━━ AVAILABLE DATA ━━
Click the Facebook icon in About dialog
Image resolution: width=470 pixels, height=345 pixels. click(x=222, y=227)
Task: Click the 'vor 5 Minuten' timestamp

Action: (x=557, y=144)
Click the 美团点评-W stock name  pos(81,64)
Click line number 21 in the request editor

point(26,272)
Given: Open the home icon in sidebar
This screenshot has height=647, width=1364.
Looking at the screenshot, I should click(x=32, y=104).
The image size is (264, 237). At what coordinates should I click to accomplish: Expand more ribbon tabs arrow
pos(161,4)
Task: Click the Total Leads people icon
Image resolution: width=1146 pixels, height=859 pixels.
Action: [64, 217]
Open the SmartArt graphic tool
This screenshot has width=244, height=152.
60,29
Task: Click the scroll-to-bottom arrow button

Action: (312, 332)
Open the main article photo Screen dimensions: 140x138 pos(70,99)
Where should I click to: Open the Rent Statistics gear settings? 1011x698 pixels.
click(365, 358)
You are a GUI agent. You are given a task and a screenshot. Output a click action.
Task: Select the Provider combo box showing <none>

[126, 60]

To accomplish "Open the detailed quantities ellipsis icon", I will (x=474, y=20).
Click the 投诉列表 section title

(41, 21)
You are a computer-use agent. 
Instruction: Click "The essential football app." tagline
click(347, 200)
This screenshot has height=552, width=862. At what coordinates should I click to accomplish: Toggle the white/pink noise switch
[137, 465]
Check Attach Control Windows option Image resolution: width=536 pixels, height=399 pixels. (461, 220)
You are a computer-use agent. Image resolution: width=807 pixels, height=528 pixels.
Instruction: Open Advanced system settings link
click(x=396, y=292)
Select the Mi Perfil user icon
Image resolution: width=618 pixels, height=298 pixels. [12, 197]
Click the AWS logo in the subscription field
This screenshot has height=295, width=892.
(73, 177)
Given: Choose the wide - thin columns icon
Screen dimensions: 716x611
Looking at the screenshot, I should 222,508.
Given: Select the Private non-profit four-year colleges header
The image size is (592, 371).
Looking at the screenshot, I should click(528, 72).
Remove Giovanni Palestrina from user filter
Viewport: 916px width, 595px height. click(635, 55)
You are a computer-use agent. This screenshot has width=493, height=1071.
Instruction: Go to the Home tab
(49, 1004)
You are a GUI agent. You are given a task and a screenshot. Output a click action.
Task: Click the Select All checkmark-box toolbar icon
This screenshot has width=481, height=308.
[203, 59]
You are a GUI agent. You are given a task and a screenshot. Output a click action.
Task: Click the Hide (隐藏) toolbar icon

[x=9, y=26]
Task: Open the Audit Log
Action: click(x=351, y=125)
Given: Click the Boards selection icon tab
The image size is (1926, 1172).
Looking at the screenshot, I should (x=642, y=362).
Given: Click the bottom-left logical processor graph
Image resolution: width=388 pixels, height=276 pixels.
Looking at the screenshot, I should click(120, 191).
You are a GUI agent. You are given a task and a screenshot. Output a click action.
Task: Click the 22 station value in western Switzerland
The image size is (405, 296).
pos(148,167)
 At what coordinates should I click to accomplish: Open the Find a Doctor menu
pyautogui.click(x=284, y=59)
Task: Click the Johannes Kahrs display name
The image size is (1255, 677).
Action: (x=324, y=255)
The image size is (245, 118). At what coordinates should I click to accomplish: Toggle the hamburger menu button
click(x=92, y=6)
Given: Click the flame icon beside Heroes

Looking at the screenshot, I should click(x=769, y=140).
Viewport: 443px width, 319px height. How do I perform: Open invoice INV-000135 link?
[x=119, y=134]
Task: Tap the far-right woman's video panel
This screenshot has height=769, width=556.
━━━
EXERCISE GOAL:
Please transcribe each of the entries, exactly as written.

TASK OUTPUT:
Click the Facebook icon in About dialog
Image resolution: width=470 pixels, height=345 pixels. click(x=222, y=227)
Task: Click the 'vor 5 Minuten' timestamp

Action: (x=557, y=144)
Click the 美团点评-W stock name  pos(81,64)
Click line number 21 in the request editor

point(26,272)
Given: Open the home icon in sidebar
This screenshot has height=647, width=1364.
Looking at the screenshot, I should click(x=32, y=104).
The image size is (264, 237). At what coordinates should I click to accomplish: Expand more ribbon tabs arrow
pos(161,4)
Task: Click the Total Leads people icon
Image resolution: width=1146 pixels, height=859 pixels.
Action: [64, 217]
Open the SmartArt graphic tool
This screenshot has width=244, height=152.
60,29
Task: Click the scroll-to-bottom arrow button

Action: (312, 332)
Open the main article photo Screen dimensions: 140x138 pos(70,99)
Where should I click to: Open the Rent Statistics gear settings? 1011x698 pixels.
click(365, 358)
You are a GUI agent. You are given a task and a screenshot. Output a click action.
Task: Select the Provider combo box showing <none>

[126, 60]

To accomplish "Open the detailed quantities ellipsis icon", I will (x=474, y=20).
Click the 投诉列表 section title

(41, 21)
You are a computer-use agent. 
Instruction: Click "The essential football app." tagline
click(347, 200)
This screenshot has height=552, width=862. At what coordinates should I click to accomplish: Toggle the white/pink noise switch
[137, 465]
Check Attach Control Windows option Image resolution: width=536 pixels, height=399 pixels. (461, 220)
You are a computer-use agent. Image resolution: width=807 pixels, height=528 pixels.
Instruction: Open Advanced system settings link
click(x=396, y=292)
Select the Mi Perfil user icon
Image resolution: width=618 pixels, height=298 pixels. [12, 197]
Click the AWS logo in the subscription field
This screenshot has height=295, width=892.
(73, 177)
Given: Choose the wide - thin columns icon
Screen dimensions: 716x611
Looking at the screenshot, I should 222,508.
Given: Select the Private non-profit four-year colleges header
The image size is (592, 371).
Looking at the screenshot, I should click(528, 72).
Remove Giovanni Palestrina from user filter
Viewport: 916px width, 595px height. click(635, 55)
You are a computer-use agent. This screenshot has width=493, height=1071.
Instruction: Go to the Home tab
(49, 1004)
You are a GUI agent. You are given a task and a screenshot. Output a click action.
Task: Click the Select All checkmark-box toolbar icon
This screenshot has width=481, height=308.
[203, 59]
You are a GUI agent. You are given a task and a screenshot. Output a click action.
Task: Click the Hide (隐藏) toolbar icon

[x=9, y=26]
Task: Open the Audit Log
Action: click(x=351, y=125)
Given: Click the Boards selection icon tab
The image size is (1926, 1172).
Looking at the screenshot, I should (x=642, y=362).
Given: Click the bottom-left logical processor graph
Image resolution: width=388 pixels, height=276 pixels.
Looking at the screenshot, I should click(120, 191).
You are a GUI agent. You are given a task and a screenshot. Output a click action.
Task: Click the 22 station value in western Switzerland
The image size is (405, 296).
pos(148,167)
 At what coordinates should I click to accomplish: Open the Find a Doctor menu
pyautogui.click(x=284, y=59)
Task: Click the Johannes Kahrs display name
The image size is (1255, 677).
Action: (x=324, y=255)
The image size is (245, 118). At what coordinates should I click to accomplish: Toggle the hamburger menu button
click(x=92, y=6)
Given: Click the flame icon beside Heroes

Looking at the screenshot, I should click(x=769, y=140).
Viewport: 443px width, 319px height. How do I perform: Open invoice INV-000135 link?
[x=119, y=134]
Task: Tap the far-right woman's video panel
This screenshot has height=769, width=556.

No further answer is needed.